Верка погрустнела. Она поняла, что Виктор просто потешается над ней. «Легко смеяться над подстилкой, когда сам и образование имеет, и работу приличную», – подумала девушка и уже собиралась вернуться к «заказу», но вдруг почувствовала на своих плечах крепкие мужские руки.
– Конечно, я за тебя переживаю, дурочка, – прошептал Витя ей на ухо, слегка приобняв, и уже громко добавил: – Увидимся в трактире, Верка.
Мужчина проводил взглядом уходящую парочку. Что до Верки, то она, конечно же, была влюблена в Крушина-младшего, а вот Виктор не питал к ней взаимных чувств. Он лишь безумно был к ней привязан, не представляя и дня без нее. Как же можно прожить без этой чудной хамки, которая всегда рядом… Безответная любовь или безграничная привязанность: какая из историй в итоге принесет больше боли, покажет время.
Виктор не спешил идти в трактир. «Не стоит отцу видеть мои слезы», – подумал он и направился к старухе Грильяж, получившей свое прозвище не за любовь к конфетам, а за твердость и принципиальность. Для этой бабушки не существовало разных точек зрения, широты мысли и прочей философии. Грильяж жила на чердаке у местных богачей, которые свято верили ее гаданиям, а она этим пользовалась. Виктор часто навещал старую женщину, ведь она была другом отца.

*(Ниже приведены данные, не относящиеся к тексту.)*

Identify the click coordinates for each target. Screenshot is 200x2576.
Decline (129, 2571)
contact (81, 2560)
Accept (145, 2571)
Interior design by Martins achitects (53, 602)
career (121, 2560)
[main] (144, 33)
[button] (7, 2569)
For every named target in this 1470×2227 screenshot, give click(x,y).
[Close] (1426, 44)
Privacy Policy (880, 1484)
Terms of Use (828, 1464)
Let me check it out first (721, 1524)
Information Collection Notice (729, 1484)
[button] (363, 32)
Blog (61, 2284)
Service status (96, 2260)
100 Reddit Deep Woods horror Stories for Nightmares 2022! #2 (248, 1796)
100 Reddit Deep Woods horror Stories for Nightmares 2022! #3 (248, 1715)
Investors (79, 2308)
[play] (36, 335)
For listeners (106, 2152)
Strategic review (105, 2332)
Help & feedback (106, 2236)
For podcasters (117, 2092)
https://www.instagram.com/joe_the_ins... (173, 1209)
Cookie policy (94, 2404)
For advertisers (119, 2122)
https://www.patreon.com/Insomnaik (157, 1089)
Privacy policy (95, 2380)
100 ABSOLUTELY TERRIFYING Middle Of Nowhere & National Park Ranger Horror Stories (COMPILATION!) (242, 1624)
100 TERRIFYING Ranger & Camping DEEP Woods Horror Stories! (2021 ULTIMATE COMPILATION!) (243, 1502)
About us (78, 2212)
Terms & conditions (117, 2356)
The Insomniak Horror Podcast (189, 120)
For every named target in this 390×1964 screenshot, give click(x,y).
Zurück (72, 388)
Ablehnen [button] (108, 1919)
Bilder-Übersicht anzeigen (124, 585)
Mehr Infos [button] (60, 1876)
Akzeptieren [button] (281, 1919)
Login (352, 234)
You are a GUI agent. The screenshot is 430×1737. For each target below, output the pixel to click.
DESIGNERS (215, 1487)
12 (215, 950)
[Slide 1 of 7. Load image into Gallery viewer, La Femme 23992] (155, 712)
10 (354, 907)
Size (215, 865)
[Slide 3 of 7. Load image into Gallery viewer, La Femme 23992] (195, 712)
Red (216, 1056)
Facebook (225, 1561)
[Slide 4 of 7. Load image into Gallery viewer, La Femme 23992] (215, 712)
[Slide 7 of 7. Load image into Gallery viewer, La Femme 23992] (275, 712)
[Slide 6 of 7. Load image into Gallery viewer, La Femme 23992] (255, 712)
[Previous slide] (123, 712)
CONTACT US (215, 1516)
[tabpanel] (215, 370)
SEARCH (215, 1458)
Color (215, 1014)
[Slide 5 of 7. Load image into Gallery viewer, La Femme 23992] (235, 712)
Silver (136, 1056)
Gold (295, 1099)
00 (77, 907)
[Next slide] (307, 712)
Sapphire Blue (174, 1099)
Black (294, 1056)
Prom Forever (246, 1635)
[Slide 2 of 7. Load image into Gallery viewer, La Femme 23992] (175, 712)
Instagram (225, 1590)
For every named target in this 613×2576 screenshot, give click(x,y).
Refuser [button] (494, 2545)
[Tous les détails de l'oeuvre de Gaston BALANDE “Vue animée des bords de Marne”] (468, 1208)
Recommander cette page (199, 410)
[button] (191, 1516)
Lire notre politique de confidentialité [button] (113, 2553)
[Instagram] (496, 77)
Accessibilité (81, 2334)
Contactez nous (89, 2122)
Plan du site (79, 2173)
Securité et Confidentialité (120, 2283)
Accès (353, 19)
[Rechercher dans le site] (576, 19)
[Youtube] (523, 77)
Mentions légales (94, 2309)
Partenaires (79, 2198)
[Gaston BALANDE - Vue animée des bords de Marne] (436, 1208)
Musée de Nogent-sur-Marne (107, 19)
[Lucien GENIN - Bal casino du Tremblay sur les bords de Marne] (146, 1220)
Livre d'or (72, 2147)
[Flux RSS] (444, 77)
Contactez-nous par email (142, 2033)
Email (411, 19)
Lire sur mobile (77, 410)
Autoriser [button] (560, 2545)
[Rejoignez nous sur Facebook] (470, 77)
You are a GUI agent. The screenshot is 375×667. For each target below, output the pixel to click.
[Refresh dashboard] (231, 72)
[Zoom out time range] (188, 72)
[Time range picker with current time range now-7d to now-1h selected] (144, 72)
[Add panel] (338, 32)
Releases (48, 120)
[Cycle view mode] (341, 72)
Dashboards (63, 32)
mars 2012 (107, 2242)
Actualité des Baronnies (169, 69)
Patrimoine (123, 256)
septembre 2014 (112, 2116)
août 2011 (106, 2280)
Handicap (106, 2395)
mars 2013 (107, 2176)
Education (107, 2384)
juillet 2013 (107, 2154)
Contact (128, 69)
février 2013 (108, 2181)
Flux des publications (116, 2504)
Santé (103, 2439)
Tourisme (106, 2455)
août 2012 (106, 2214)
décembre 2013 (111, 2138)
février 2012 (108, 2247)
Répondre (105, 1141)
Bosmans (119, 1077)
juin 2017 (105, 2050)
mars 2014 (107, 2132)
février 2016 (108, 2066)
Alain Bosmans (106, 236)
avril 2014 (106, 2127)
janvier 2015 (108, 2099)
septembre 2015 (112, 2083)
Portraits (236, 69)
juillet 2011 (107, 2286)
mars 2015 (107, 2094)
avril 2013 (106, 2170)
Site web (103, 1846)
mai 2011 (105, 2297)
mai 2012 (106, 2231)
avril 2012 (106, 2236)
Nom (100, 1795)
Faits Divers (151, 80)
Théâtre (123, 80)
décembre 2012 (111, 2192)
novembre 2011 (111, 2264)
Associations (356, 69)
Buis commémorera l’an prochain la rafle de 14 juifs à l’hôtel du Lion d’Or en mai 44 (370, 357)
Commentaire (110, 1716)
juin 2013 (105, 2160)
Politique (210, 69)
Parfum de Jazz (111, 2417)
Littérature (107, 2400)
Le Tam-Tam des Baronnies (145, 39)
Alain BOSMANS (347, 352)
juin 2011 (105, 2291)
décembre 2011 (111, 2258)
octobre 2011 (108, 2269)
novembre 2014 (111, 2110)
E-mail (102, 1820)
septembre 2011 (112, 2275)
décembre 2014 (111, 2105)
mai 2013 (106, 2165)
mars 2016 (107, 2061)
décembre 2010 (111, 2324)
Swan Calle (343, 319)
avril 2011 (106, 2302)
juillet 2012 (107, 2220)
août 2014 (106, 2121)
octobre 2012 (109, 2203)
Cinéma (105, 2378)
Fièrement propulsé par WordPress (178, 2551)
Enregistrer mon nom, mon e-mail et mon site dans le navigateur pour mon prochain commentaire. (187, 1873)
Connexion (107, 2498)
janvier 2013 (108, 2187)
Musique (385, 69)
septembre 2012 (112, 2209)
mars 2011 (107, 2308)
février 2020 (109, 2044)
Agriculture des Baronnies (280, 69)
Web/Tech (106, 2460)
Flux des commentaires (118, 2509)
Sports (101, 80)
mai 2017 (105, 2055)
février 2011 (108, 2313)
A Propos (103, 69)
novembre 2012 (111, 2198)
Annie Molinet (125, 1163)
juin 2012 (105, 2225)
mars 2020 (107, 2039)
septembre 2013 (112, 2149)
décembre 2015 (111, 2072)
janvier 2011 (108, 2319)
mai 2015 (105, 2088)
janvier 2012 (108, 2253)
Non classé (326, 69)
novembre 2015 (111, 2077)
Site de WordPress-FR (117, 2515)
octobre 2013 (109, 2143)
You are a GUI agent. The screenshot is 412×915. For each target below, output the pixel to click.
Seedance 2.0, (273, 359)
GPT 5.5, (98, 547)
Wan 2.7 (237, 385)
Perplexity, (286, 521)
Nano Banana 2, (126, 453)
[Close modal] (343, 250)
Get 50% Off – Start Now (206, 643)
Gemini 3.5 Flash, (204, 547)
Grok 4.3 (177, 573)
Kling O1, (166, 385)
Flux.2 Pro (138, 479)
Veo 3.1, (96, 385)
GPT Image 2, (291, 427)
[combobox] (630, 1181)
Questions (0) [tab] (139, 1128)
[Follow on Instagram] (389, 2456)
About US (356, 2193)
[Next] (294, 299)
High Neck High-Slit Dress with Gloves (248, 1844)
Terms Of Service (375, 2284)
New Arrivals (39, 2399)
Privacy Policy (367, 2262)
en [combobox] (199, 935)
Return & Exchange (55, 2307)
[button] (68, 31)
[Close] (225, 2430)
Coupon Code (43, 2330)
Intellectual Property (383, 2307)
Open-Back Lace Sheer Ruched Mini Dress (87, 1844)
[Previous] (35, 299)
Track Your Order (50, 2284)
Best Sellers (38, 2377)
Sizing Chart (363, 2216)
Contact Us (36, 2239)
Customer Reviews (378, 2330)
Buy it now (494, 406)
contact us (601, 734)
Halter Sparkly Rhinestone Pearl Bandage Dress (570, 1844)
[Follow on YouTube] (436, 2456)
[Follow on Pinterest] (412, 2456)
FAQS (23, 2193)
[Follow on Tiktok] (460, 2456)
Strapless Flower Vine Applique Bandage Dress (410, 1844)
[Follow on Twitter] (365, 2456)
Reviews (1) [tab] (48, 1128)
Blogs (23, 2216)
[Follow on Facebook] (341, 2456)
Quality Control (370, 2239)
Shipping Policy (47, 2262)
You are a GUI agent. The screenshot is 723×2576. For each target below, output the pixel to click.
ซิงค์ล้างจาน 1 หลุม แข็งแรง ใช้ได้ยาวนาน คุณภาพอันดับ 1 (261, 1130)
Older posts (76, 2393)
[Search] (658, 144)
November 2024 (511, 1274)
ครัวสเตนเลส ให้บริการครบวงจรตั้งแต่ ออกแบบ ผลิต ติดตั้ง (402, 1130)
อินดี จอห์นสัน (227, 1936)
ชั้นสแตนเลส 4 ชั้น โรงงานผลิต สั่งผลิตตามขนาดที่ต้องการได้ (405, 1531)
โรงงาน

Пыльное и ужасно захламленное жилище в полумраке казалось чем-то таинственным и, несомненно, притягивало. Грильяж, седая, с дряблыми руками и морщинистым лицом, сидела на полу в каких-то обносках и раскладывала карты.
– Доброе утро, Грильяж! – с улыбкой поприветствовал Виктор старуху.
– И тебе, Витенька, и тебе. К мамке захаживал?
– Захаживал. Могилку прибрал немного, а то всю перекосило.
– Как там она? – старуха явно пропустила все сказанное мимо ушей, но Крушин не обиделся, потому что знал: Грильяж не способна сосредоточиться на всем сразу. Она продолжала заниматься раскладом.
– Знаешь, на жизнь не жалуется, – ответил Виктор.
– О, узнаю в тебе Феденьку. Сарказм здесь лишний, мальчик мой.
– Кстати, насчет отца: люди говорят, что он собрался уезжать.
– Люди все равно что голуби, ворковать только умеют. Или ты обучился птичьему языку?
– Обучишься тут, как же. Погадаешь мне? – Виктор не верил в это, но подобная глупость помогла бы ему расслабиться перед встречей с отцом.
– Бери-ка ты ноги в руки, Витюш, и проваливай побыстрее. Я не гадаю неверующим, – старуха зло посмотрела на него и окончательно потеряла к молодому человеку интерес.
– Грубая ты, Грильяж, хотя у отца гонору побольше будет, – напоследок сказал Виктор и покинул чердак.
Как бы он ни тянул время, но пришла пора идти в «Синие ели». И снова пустая улица, снова ветхий мостик и речушка. Виктор зашел в деревянную постройку, перебросился парой фраз со Швырягиным, грустно посмотрел на осиротелый стул Верки (она всегда сидит тут утром) и немного помедлил, прежде чем постучать в дверь и войти. Каждая встреча с отцом давалась ему тяжело.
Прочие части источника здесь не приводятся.